• **TASK BRIEF**
Your answer must be the lines from the one containing "Where should I click to: Insert" through the last line below, copied exactly, with no pictures.

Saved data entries

:::

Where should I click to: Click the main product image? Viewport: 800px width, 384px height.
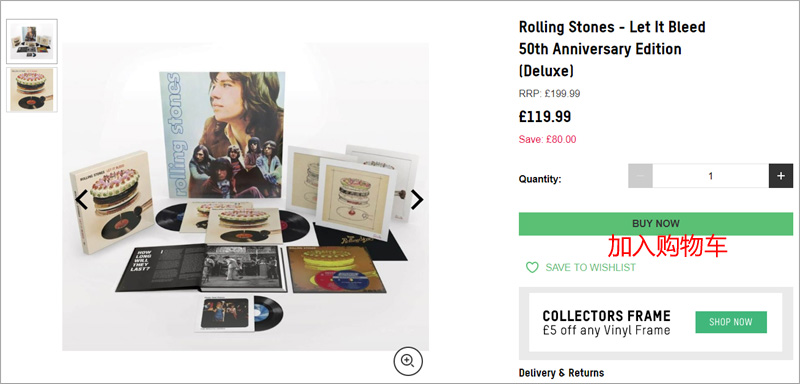click(x=245, y=197)
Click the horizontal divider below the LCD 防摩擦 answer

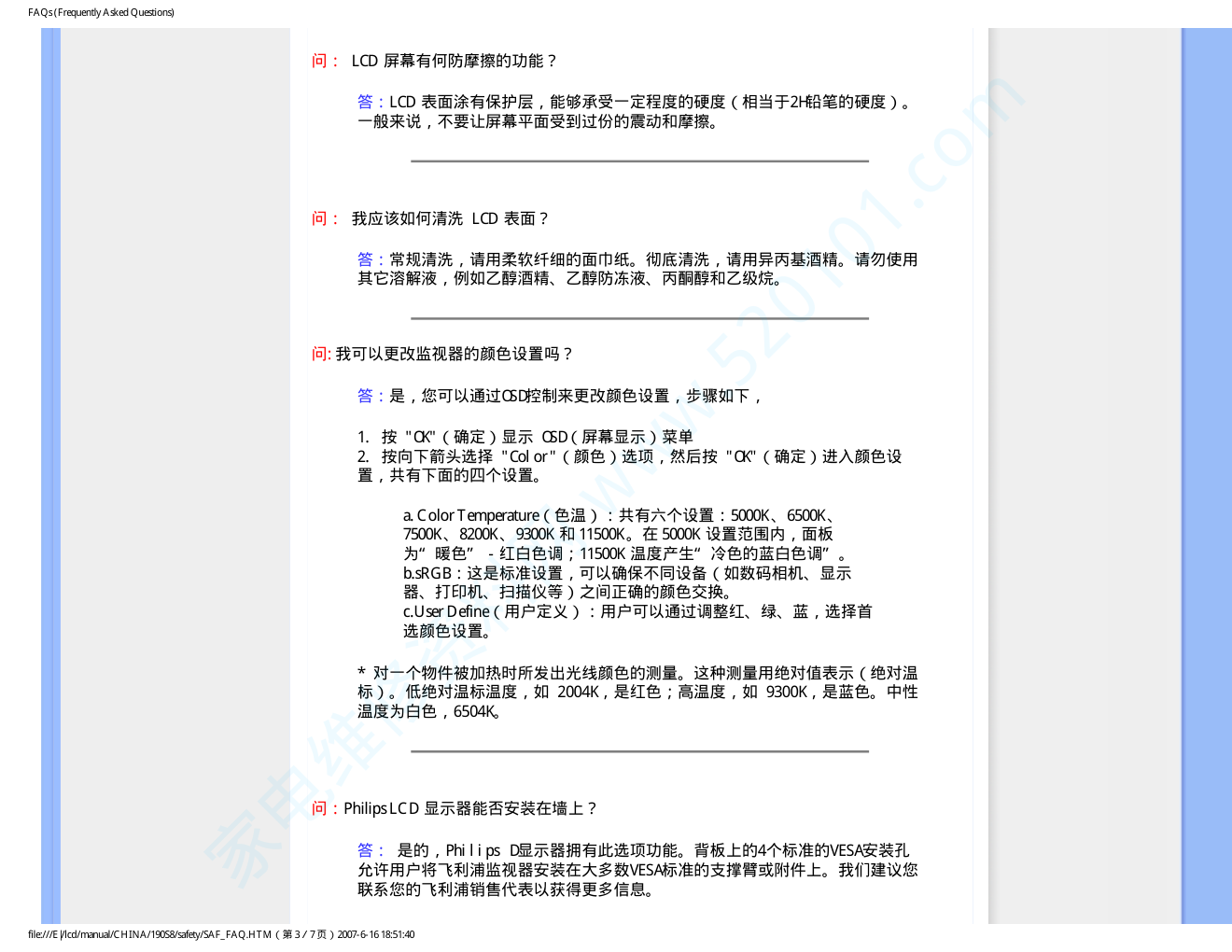point(639,161)
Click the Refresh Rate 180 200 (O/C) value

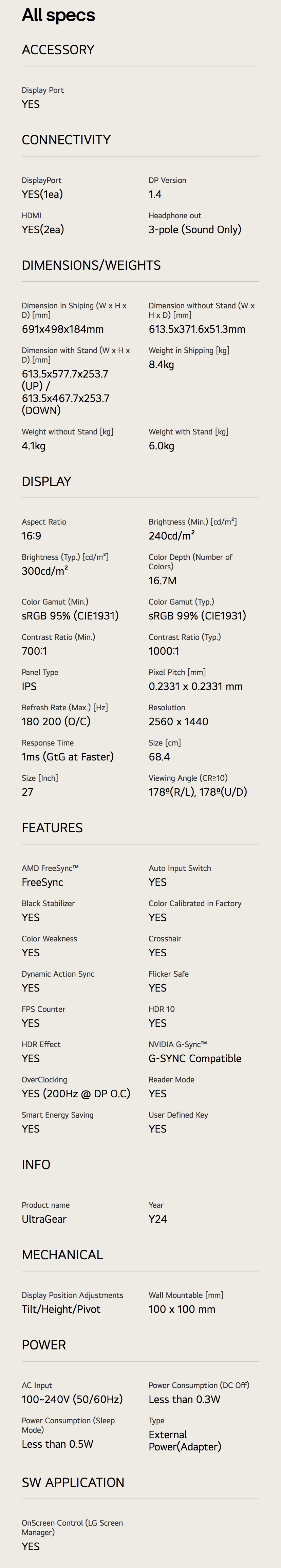coord(56,721)
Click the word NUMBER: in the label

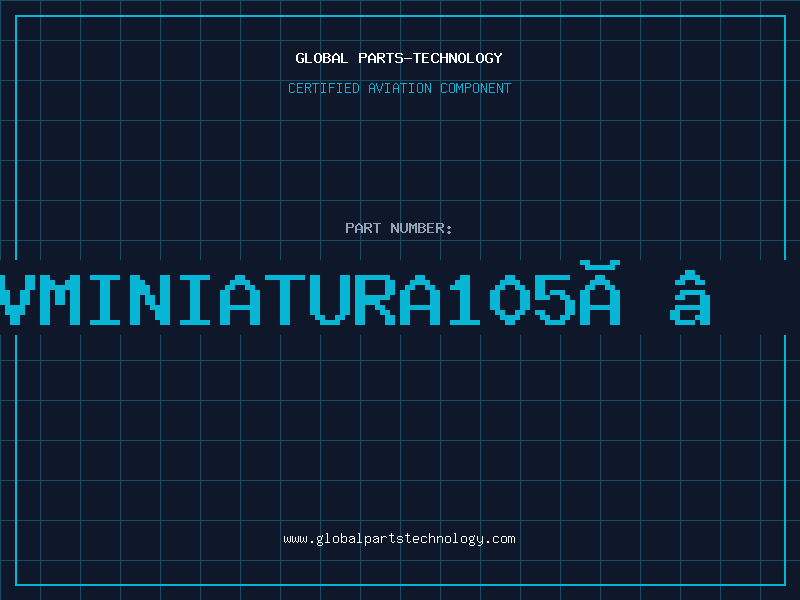421,228
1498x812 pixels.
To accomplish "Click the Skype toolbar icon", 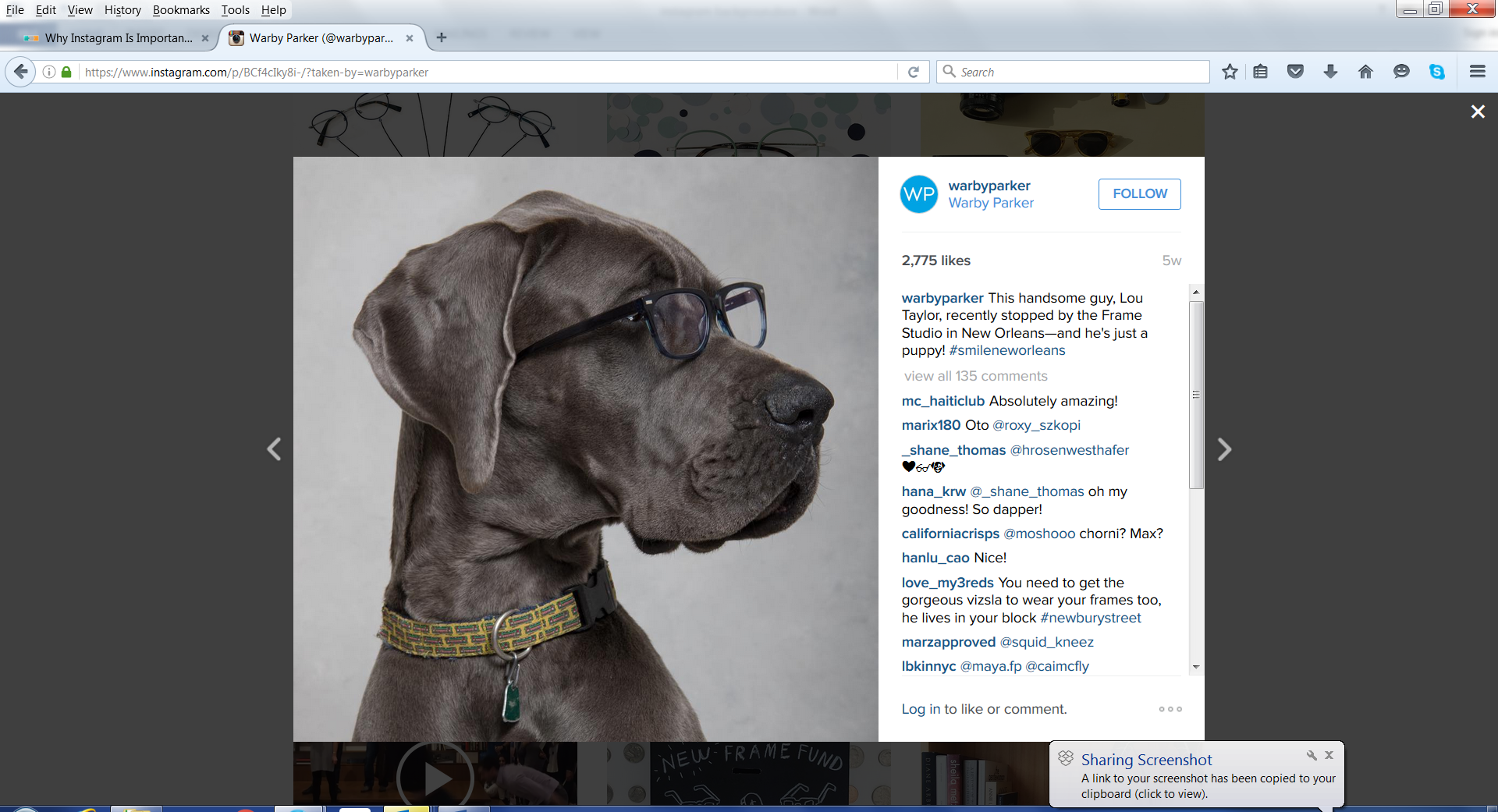I will [x=1436, y=72].
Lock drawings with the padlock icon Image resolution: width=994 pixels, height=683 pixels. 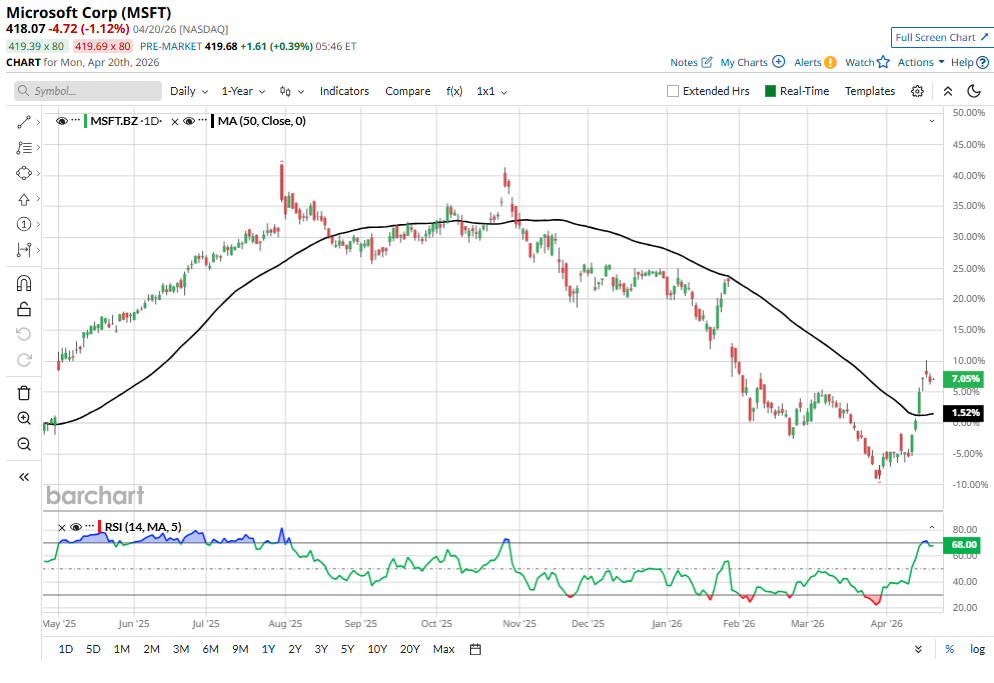[x=24, y=309]
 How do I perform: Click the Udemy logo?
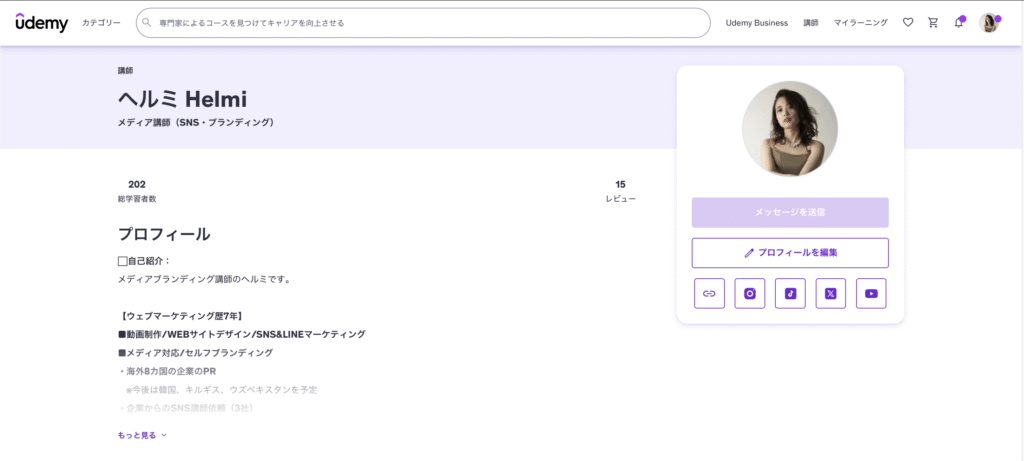coord(41,22)
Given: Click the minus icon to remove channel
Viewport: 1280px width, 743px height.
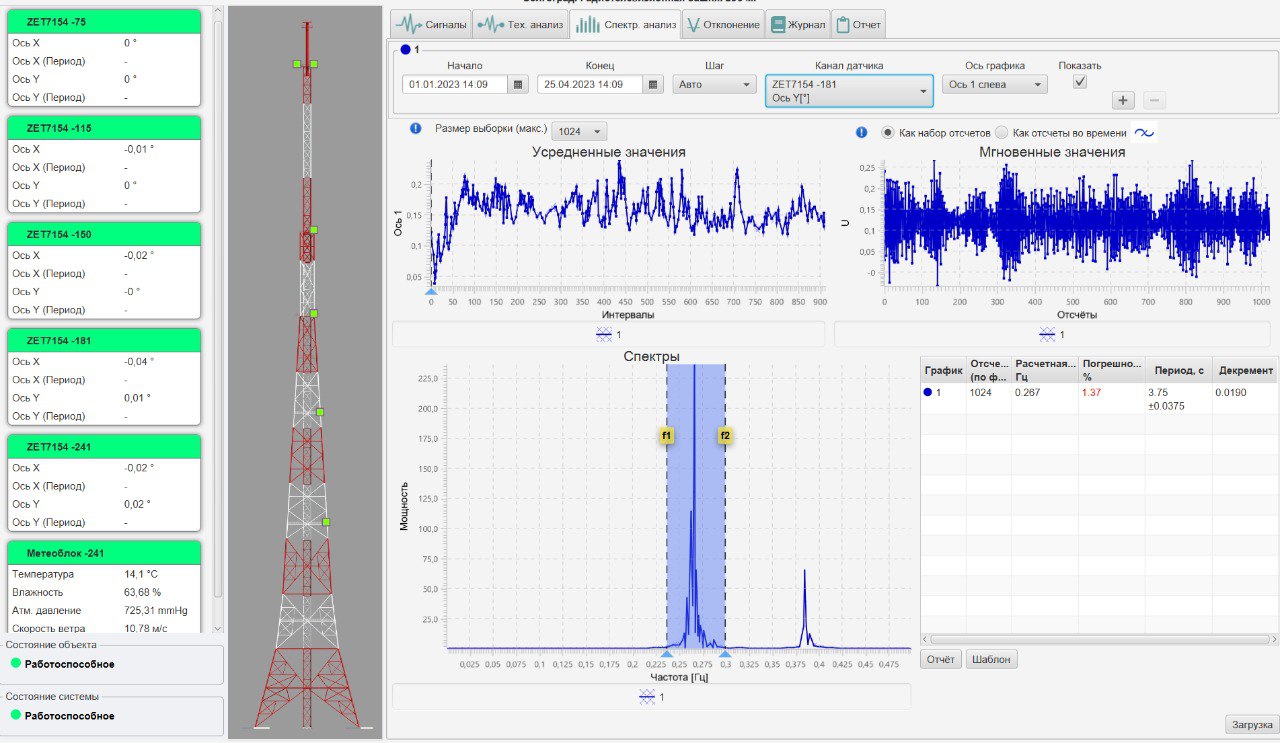Looking at the screenshot, I should point(1153,100).
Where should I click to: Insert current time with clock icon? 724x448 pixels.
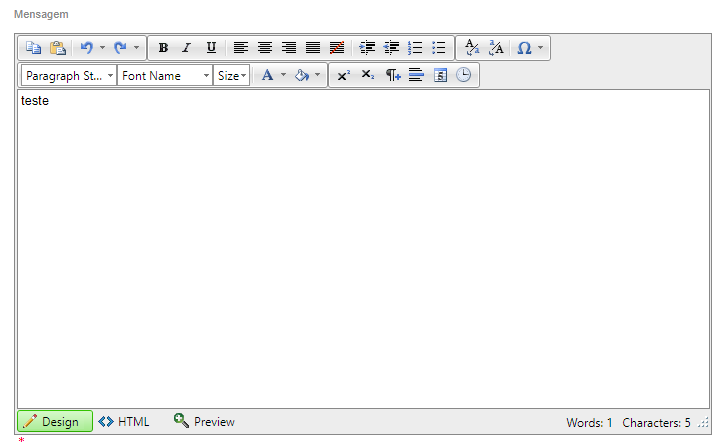pos(464,75)
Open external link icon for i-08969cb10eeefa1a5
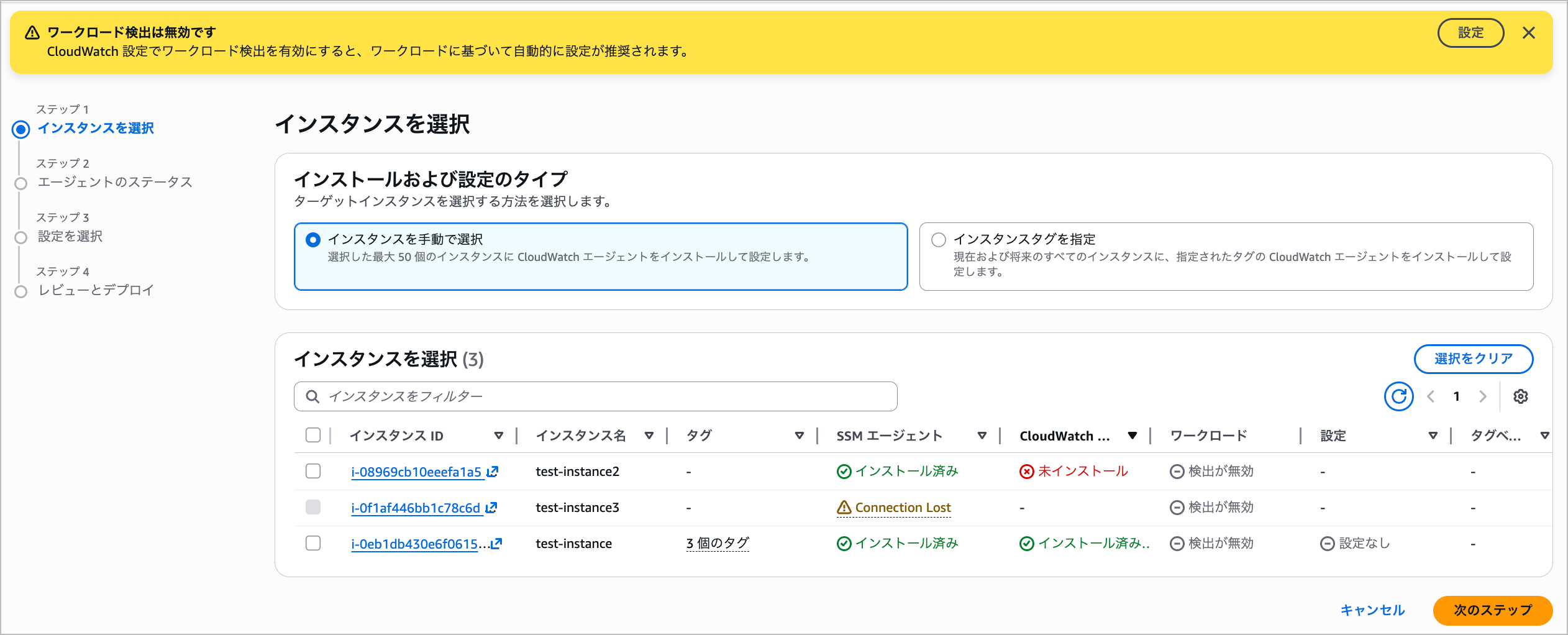 492,472
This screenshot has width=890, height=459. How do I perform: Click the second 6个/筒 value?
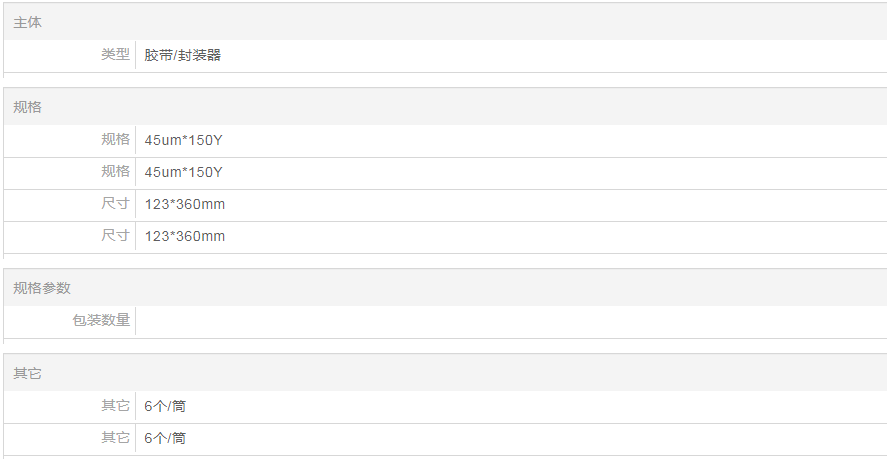(x=165, y=438)
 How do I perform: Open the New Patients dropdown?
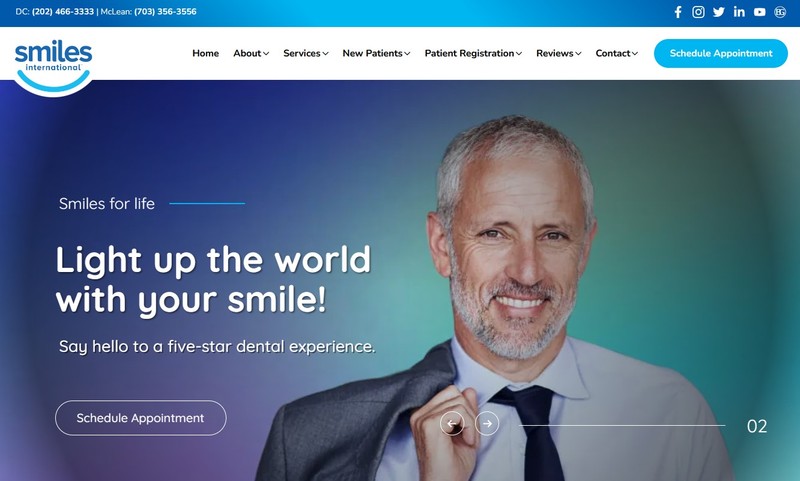coord(376,53)
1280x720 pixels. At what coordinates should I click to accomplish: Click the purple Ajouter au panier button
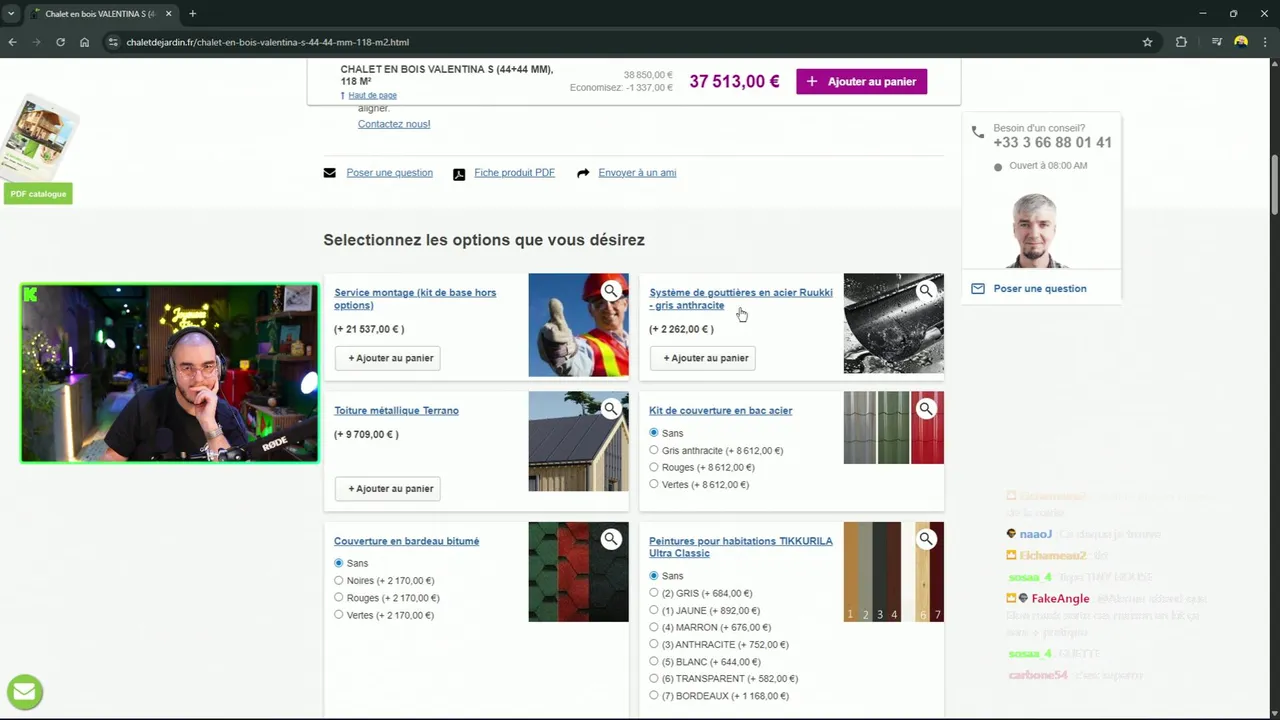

:::

• **RESPONSE AREA**
Where should I click to: Insert current time with clock icon? 724x448 pixels.
pos(464,75)
Open external link icon for i-08969cb10eeefa1a5
 492,472
This screenshot has width=890, height=459. How do I perform: Click the second 6个/筒 value?
(x=165, y=438)
 How do I perform: Open the New Patients dropdown?
coord(376,53)
1280x720 pixels. At what coordinates should I click to accomplish: Click the purple Ajouter au panier button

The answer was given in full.